Large language paradigms are constantly making headlines nowadays. With its extraordinary capabilities and applications in various fields, a new research paper or update in LLM is released almost every day. Existing LLMs have a large number of parameters which make the cost of training very high. They’ve been trained on trillions of tokens, which makes them very expensive.

In a recent paper, some Stanford and Cornell University students proposed a method that could handle the challenge of an expensive LLM. The team shared how language models (LMs) cost when processing large documents. They cited an example of the cost of running the inference on more than 55 million Wikipedia pages, which is over $100,000, and equates to a price of over $0.002 per 1,000 tokens. The approach proposed by the authors can reduce inference costs by a factor of 110 while also improving the quality of results compared to running direct inference on each document.

EVAPORATE, LLMs call the strength of this model system and identify two different strategies for implementing the system. The first strategy is to ask the LLM to extract the values directly from the documents. The second is to ask the LLM to compile the code that does the extraction. The team evaluated these two approaches and found a trade-off between cost and quality. While it was cheaper to synthesize the code, it was also less accurate than direct per-document processing with LLM.
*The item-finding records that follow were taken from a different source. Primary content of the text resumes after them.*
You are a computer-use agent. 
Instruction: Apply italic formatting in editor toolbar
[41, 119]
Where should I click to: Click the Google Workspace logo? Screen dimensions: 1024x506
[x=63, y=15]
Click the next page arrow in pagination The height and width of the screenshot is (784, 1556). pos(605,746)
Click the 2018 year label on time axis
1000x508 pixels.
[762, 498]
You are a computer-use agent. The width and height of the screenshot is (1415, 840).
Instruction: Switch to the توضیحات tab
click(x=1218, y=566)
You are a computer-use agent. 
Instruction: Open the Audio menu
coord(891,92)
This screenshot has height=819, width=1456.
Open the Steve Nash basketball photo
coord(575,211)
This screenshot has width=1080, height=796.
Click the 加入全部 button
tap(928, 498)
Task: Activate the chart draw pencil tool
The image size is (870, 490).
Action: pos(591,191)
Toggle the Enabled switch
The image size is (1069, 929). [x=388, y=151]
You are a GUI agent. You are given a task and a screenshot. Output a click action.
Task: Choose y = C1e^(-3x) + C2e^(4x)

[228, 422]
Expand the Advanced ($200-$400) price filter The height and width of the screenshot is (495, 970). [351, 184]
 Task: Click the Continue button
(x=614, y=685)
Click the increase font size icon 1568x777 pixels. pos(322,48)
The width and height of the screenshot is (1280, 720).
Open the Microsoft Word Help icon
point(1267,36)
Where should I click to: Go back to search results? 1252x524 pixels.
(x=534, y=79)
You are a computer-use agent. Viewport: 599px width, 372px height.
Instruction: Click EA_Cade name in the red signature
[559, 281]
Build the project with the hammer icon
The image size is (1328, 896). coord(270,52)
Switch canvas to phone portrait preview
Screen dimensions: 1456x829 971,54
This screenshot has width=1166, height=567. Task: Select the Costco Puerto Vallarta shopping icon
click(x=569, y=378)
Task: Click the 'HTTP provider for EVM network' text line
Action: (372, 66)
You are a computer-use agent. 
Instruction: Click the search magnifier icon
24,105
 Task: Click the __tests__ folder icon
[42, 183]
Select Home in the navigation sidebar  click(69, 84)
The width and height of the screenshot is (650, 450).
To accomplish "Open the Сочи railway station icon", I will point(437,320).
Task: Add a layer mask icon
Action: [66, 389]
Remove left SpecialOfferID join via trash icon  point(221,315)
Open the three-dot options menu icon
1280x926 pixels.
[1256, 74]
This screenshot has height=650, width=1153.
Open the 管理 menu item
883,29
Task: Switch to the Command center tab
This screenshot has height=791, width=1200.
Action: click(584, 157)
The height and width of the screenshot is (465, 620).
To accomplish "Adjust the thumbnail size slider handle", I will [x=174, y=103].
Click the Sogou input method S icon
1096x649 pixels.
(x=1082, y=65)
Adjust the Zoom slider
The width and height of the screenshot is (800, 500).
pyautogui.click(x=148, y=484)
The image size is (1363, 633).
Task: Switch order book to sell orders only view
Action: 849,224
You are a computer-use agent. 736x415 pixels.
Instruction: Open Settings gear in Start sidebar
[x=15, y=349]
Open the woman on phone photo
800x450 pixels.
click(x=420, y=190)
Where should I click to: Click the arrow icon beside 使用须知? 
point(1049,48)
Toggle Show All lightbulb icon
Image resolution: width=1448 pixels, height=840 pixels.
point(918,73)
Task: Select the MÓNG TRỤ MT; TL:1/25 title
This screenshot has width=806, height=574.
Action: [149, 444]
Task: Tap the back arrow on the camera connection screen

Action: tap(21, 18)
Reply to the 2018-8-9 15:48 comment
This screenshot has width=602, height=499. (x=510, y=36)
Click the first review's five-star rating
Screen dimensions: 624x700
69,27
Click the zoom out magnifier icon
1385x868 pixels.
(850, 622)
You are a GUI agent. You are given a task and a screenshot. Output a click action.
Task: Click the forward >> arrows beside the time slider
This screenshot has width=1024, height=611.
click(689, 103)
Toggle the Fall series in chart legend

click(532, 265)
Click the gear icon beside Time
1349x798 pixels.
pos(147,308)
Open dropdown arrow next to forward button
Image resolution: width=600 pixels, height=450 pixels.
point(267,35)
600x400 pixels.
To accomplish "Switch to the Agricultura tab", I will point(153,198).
🚀 Join the fastest ML Subreddit community

EVAPORATE identifies and exploits redundancy across multiple documents to improve efficiency. The team used the example of extracting a device classification attribute from FDA reports for medical devices to illustrate this. Instead of treating every semi-structured document with LLM, the authors explore using LLM to create reusable functions to extract from each document.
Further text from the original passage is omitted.